- [Challenge 1]: Put the lines of the listing into a Markdown table, starting at the line containing "This screenshot has width=1080, height=792." and ending at the last line of the listing. Use the columns Row and Line, leave out blank lines, and omit the pictures.

In opposition, DBNT argues that, as the Depositor, BCAP's residence governs for SOL purposes because the claims accrued to BCAP in the first place before BCAP transferred the Mortgage Loans and assigned its rights in the loans to DBNT. DBNT contends that the doctrine of collateral estoppel does not preclude its argument based on the holding in BRl/NCl because the depositor-residence issue was not litigated by the parties or adjudicated by the Court of Appeals, despite being raised in dissent. DBNT further argues that it is not bound by the positions taken in BRl/NCl since it acted in its representative capacity on behalf of a different trust (NYSCEF # 203-Pltf. Opp. at 17-18, relying on Restatement [Second] of Judgement § 36 [1982]; Tuper v Tuper, 34 A.D.3d 1280, 1281 [4th Dept 2006]). Lastly, DBNT maintains that BCAP resides in New York, its principal place of business, so DBNT's claims are timely under New York's six-year SOL.

- [Dataset rows]:
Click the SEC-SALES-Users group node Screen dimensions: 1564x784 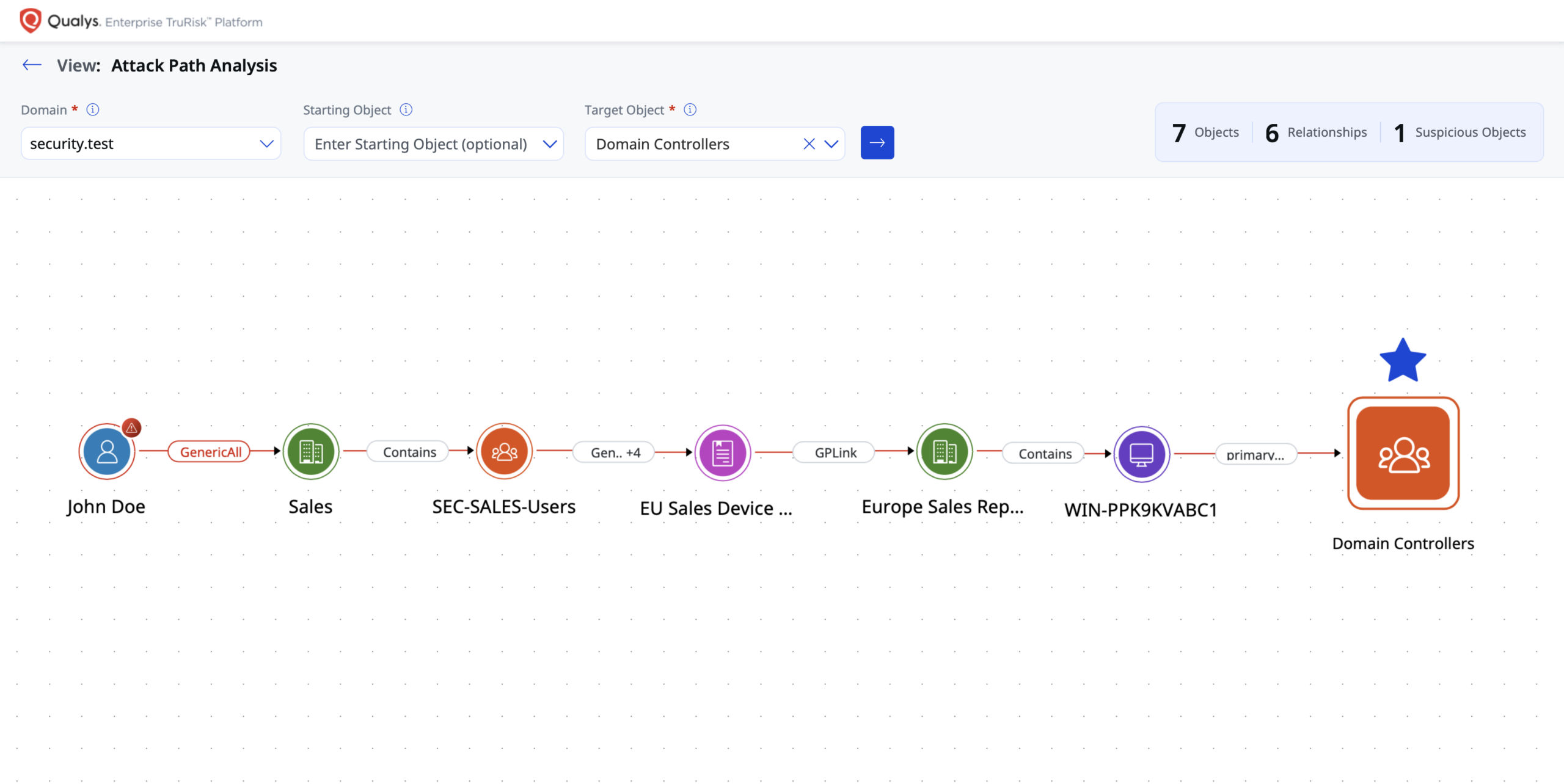[505, 452]
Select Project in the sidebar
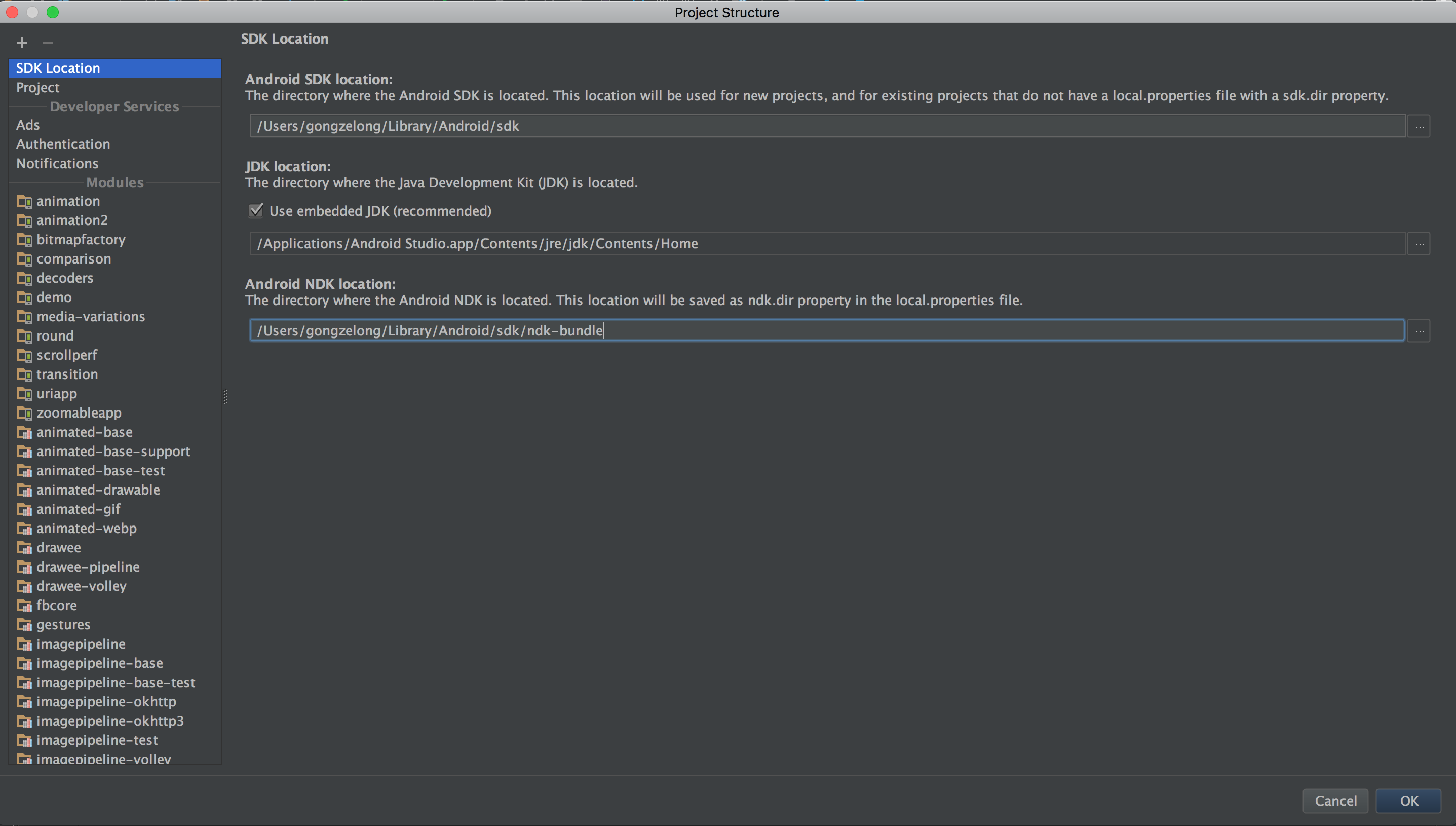 click(38, 87)
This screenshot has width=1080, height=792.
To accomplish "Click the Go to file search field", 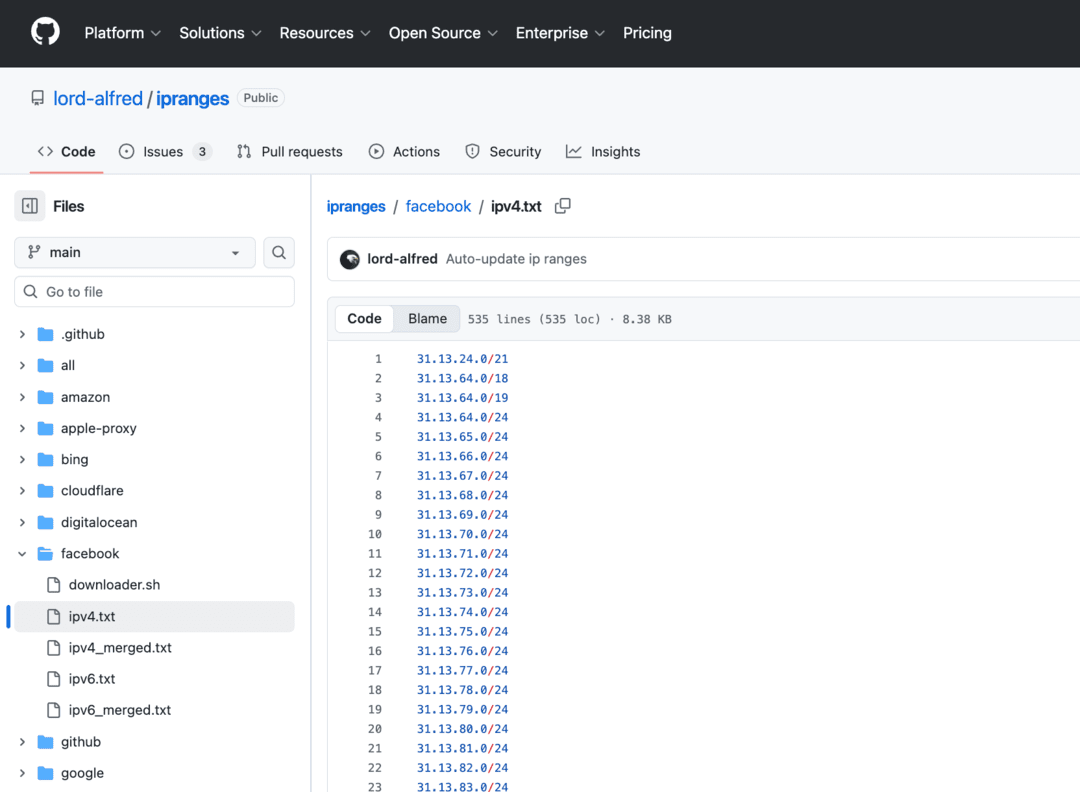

- [Challenge 2]: In the excerpt on DBNT's opposition, under which statute of limitations does DBNT say its claims are timely?

- [Task result 1]:
| Row | Line |
|---|---|
| 1 | This screenshot has width=1080, height=792. |
| 2 | To accomplish "Click the Go to file search field",  |

- [Task result 2]: New York's six-year statute of limitations.